Sin decir nada más, dio media vuelta y se alejó. Gabriel miró a Chiara.
– Tendría que ser la fotografía de Radek. Radek fue a Roma y consiguió un pasaporte de la Cruz Roja a nombre de Otto Krebs. Krebs viajó a Damasco en 1948, luego emigró a Argentina en 1963 y después se inscribió como residente en esta ciudad. Éste tendría que ser Radek.
– ¿Qué crees que pasó?
– Algún otro fue a Roma y se hizo pasar por Radek. -Gabriel señaló la foto en la lápida-. Fue este hombre. Éste es el austriaco que fue al Istituto Pontificio a pedir la ayuda del obispo Hudal. Radek estaba en alguna otra parte, probablemente todavía en Europa. ¿Por qué otra razón se tomaría tantas molestias? Quería que todos creyeran que se había marchado hacía tiempo. Incluso en el caso de que alguien quisiera buscado, seguiría el rastro de Roma a Damasco y luego a Argentina, donde acabaría encontrando al hombre equivocado: Otto Krebs, alguien que consiguió ahorrar el dinero suficiente para comprar unas cuantas hectáreas junto a la frontera chilena.
– Todavía tienes un grave problema -señaló Chiara-. No puedes demostrar que Ludwig Vogel es en realidad Erich Radek.
– No vayas tan de prisa -replicó Gabriel-. Hacer que desaparezca un hombre no es tan sencillo. Radek tuvo que necesitar ayuda. Alguien más tiene que saber algo de este embrollo.
– Sí, ¿pero todavía vive?
Gabriel se levantó. Miró en dirección a la iglesia.
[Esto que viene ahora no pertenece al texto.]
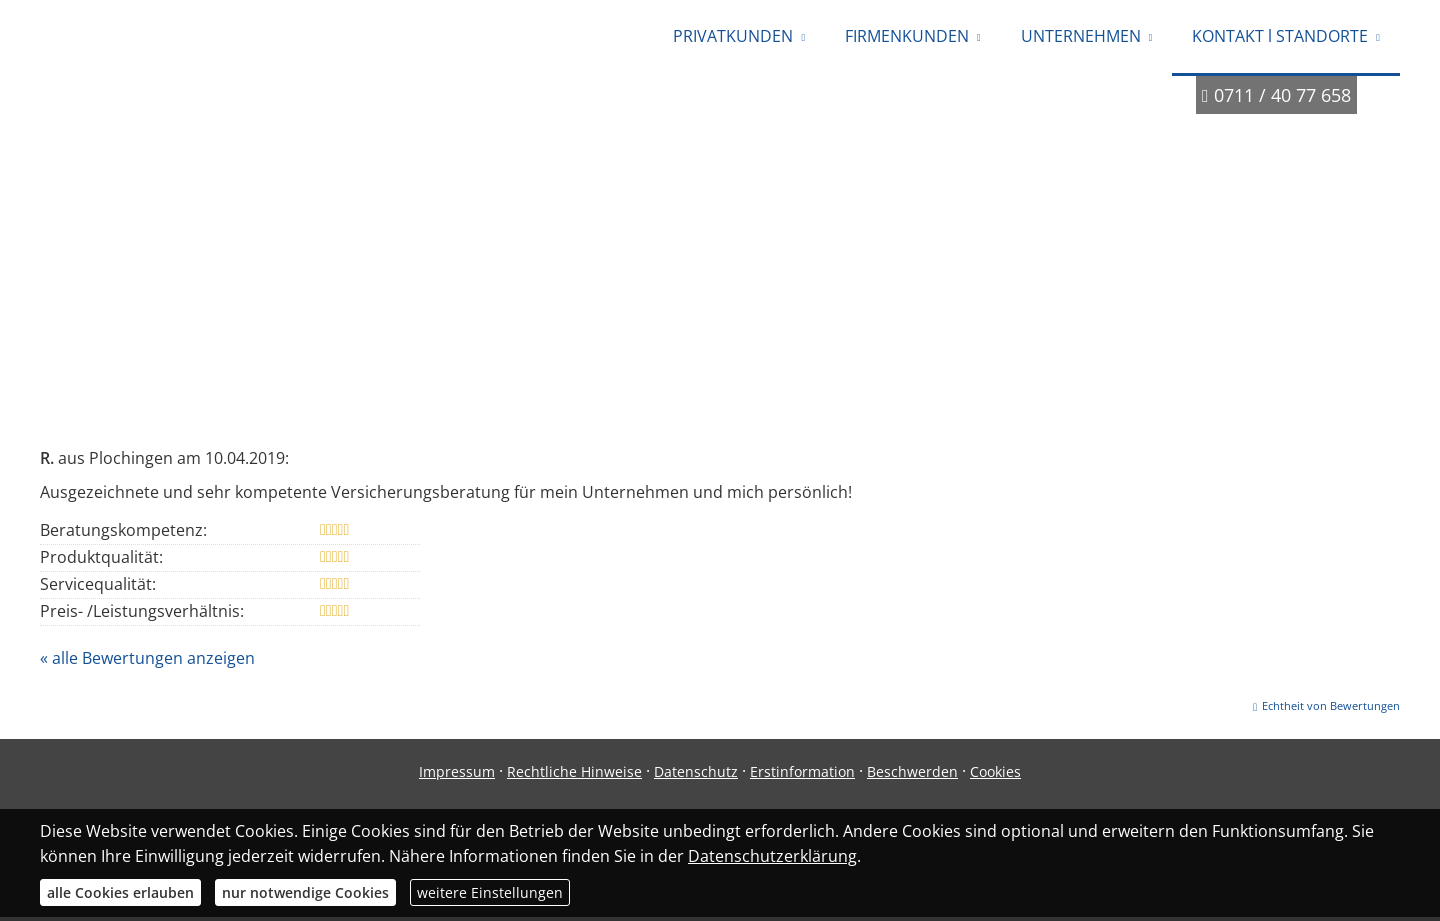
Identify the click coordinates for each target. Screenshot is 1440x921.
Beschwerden (912, 775)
La silueta del campanario se recortaba contra el cielo. Entonces vio una figura que avanzaba hacia ellos, entre las lápidas. Por un momento creyó que era el padre Morales; luego, cuando la figura se acercó un poco más, vio que era otro hombre. El sacerdote era pequeño y delgado. Este hombre era fornido y avanzaba colina abajo con la agilidad propia de alguien en muy buen estado físico.
Gabriel levantó la linterna y lo alumbró. Alcanzó a verle el rostro por un momento antes de que el hombre levantara una manaza para protegerse de la luz: calvo, con gafas, gruesas cejas canosas.
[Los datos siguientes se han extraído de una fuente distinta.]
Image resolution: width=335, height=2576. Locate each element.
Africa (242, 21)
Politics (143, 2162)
Gabriel oyó un sonido a su espalda. Se volvió para alumbrar hacia el bosque. Dos hombres con ropas oscuras acababan de salir de entre los árboles a toda carrera. Iban armados con metralletas.
Gabriel iluminó de nuevo al hombre que continuaba bajando por el sendero entre las lápidas y vio que sacaba una arma de debajo de la chaqueta. Entonces, el pistolero se detuvo de repente. No miraba a Gabriel y Chiara sino a los dos hombres que avanzaban desde el bosquecillo. Sólo permaneció inmóvil un segundo; luego guardó el arma, se volvió y echó a correr hacia la iglesia.
Cuando Gabriel se volvió de nuevo, los dos hombres armados estaban a un par de metros y seguían corriendo. El primero chocó contra Gabriel y lo hizo caer sobre la tierra apisonada del cementerio. Chiara consiguió protegerse el rostro cuando el segundo pistolero la derribó. Una mano enguantada tapó la boca de Gabriel y un instante después sintió el calor del aliento del atacante en la oreja.
– Tranquilo, Allon, está entre amigos. -Hablaba inglés con acento norteamericano-. No nos ponga las cosas difíciles.
Gabriel apartó la mano que lo amordazaba y miró a su atacante.
– ¿Quiénes sois?
– Tus ángeles de la guarda. Ese hombre era un asesino profesional y venía dispuesto a mataras a los dos.
– ¿Qué vais a hacer con nosotros?
Los pistoleros ayudaron a Gabriel y Chiara a levantarse, y se los llevaron hacia el bosquecillo.